One possible solution is to make sure the certificate provided has a private key and correct permissions are given to the running applications to view it.

Another scenario is when the app is deployed to App Service or Azure Function instance and the certificate is rotated. The default behavior of App Service is to delete the old certificate from the certificate store, along with the key container, and install the new certificate. If the app has cached the old certificate instance, there can be a time when the old certificate gets deleted due to rotation but the code still uses the cache. So when the cached certificate tries to access the key container, which is now deleted, it gets “Keyset not found” error.

Set the app setting WEBSITE_RECYCLE_ON_CERT_ROTATION to 1, which will ensure that your worker processes are recycled after a certificate rotation. If you do not set the above app setting, or cannot for some reason (like needing to minimize recycles on a heavy app where recycles have impact on availability), then you can use the app setting WEBSITE_DELAY_CERT_DELETION to 1. You will need to use this setting in conjunction with making sure to pick the right certificate when you look up your certificate (e.g., by looking for the certificate with the latest expiration date).

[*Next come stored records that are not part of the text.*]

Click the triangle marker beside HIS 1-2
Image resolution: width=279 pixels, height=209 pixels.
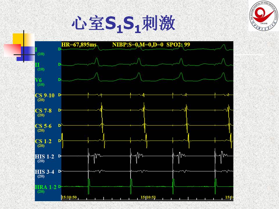coord(60,156)
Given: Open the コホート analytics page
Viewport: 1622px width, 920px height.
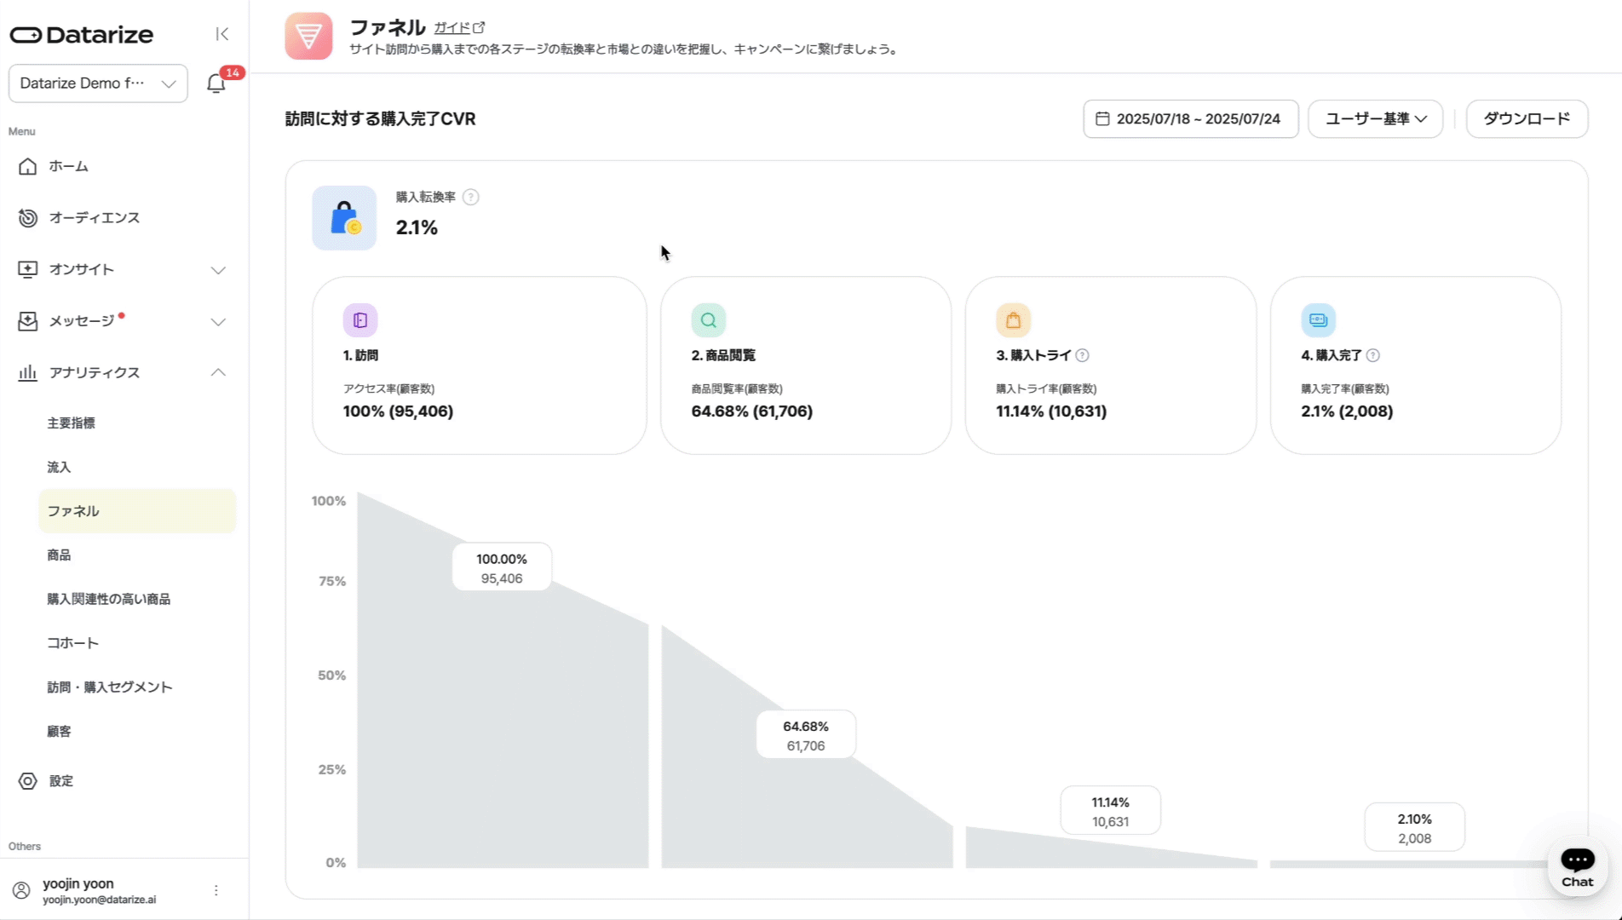Looking at the screenshot, I should tap(72, 643).
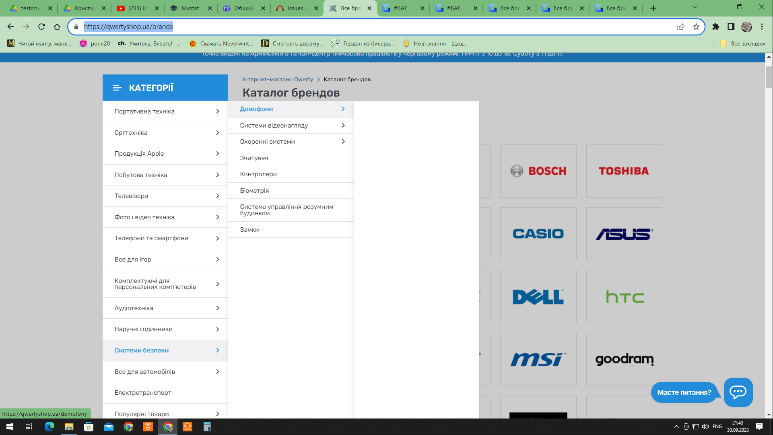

With this setting present, upon certificate rotation, we will keep the old certificate around until any worker processes that started prior to the rotation (and so may have a handle to the old certificate) have not exited. Note that with this setting, in case of emergency certificate rotation scenarios (where you want your app to stop using an old certificate as soon as possible because it may be compromised), you will need to force a worker process recycle (the easiest way to do this would be to use the site-restart API or Portal’s Restart button).